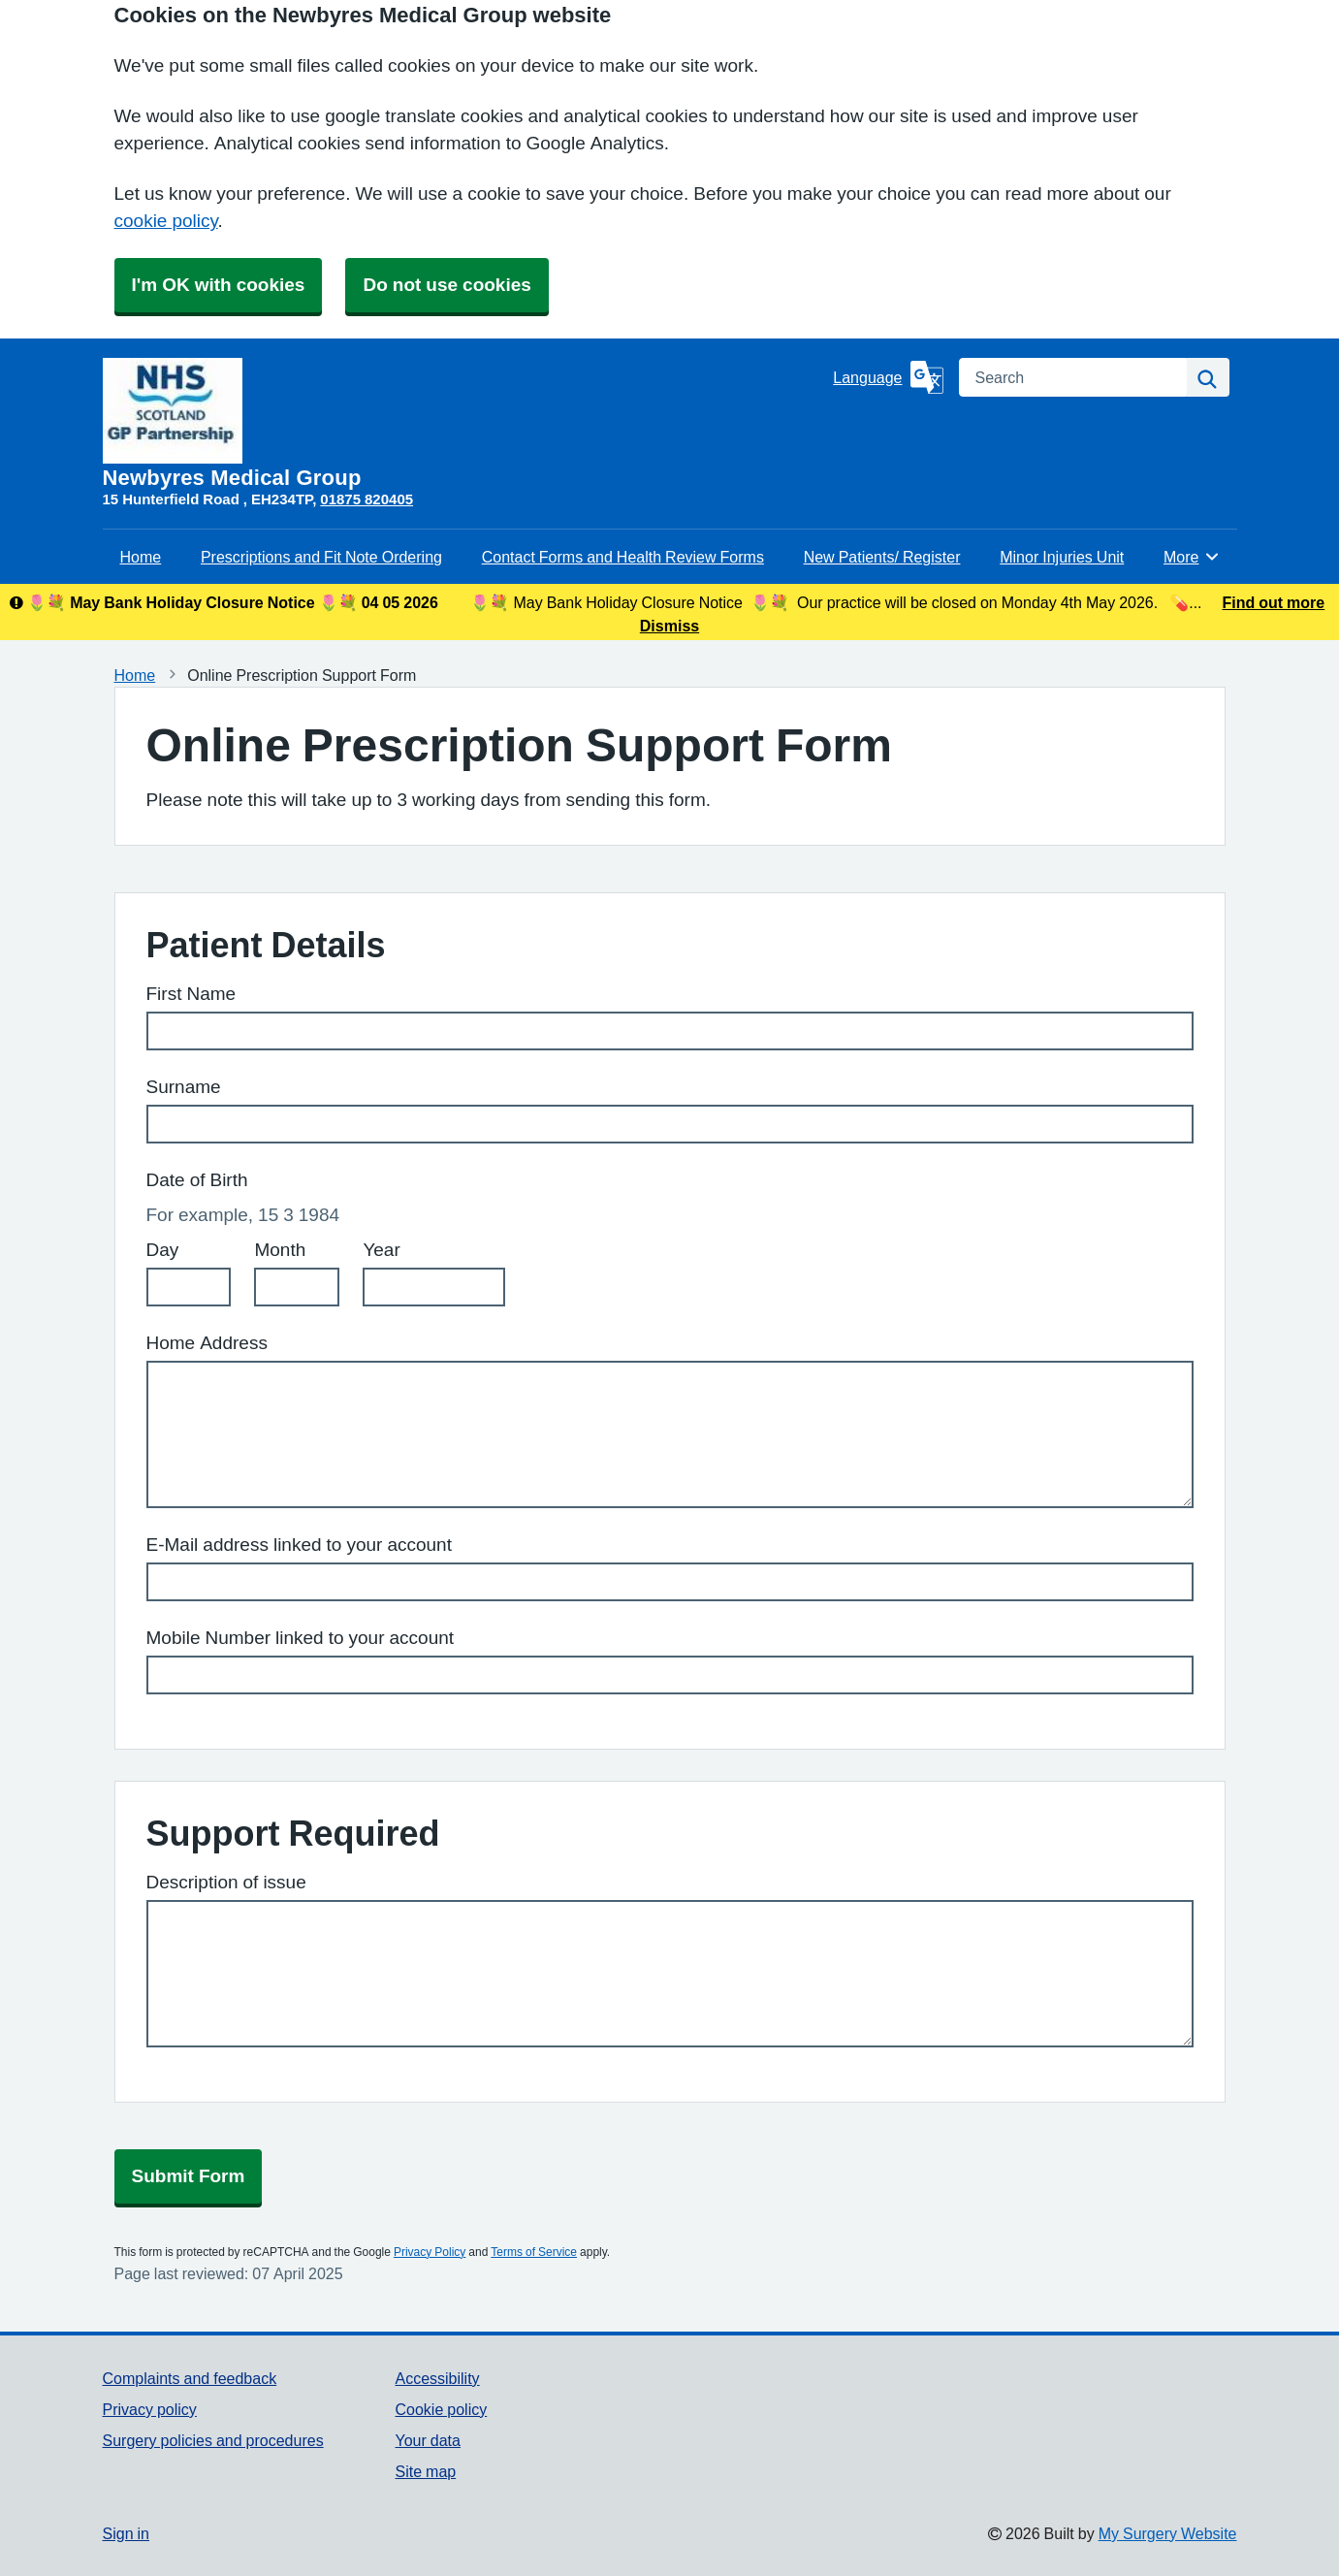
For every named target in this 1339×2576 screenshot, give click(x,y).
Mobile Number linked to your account (300, 1637)
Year (381, 1249)
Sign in (126, 2533)
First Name (191, 993)
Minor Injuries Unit (1062, 556)
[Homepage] (464, 423)
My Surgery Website (1168, 2533)
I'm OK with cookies (218, 284)
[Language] (887, 377)
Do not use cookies (446, 284)
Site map (425, 2471)
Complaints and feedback (190, 2378)
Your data (427, 2440)
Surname (183, 1087)
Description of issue (226, 1882)
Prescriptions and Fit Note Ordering (321, 556)
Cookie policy (441, 2409)
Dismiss (669, 625)
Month (279, 1249)
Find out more (1273, 602)
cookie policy (166, 220)
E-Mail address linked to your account (299, 1544)
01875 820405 (366, 499)
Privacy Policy (429, 2252)
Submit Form (188, 2176)
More (1192, 556)
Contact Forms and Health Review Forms (623, 556)
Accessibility (437, 2378)
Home (141, 556)
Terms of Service (534, 2252)
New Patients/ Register (882, 556)
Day (162, 1249)
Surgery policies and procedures (213, 2440)
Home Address (207, 1343)
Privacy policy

Aim of the task:
Everything from the line containing "I'm OK with cookies (218, 284)" through the last line of the listing must be reproduced exactly, and no other line.

Your response:
I'm OK with cookies (218, 284)
[Language] (887, 377)
Do not use cookies (446, 284)
Site map (425, 2471)
Complaints and feedback (190, 2378)
Your data (427, 2440)
Surname (183, 1087)
Description of issue (226, 1882)
Prescriptions and Fit Note Ordering (321, 556)
Cookie policy (441, 2409)
Dismiss (669, 625)
Month (279, 1249)
Find out more (1273, 602)
cookie policy (166, 220)
E-Mail address linked to your account (299, 1544)
01875 820405 (366, 499)
Privacy Policy (429, 2252)
Submit Form (188, 2176)
More (1192, 556)
Contact Forms and Health Review Forms (623, 556)
Accessibility (437, 2378)
Home (141, 556)
Terms of Service (534, 2252)
New Patients/ Register (882, 556)
Day (162, 1249)
Surgery policies and procedures (213, 2440)
Home Address (207, 1343)
Privacy policy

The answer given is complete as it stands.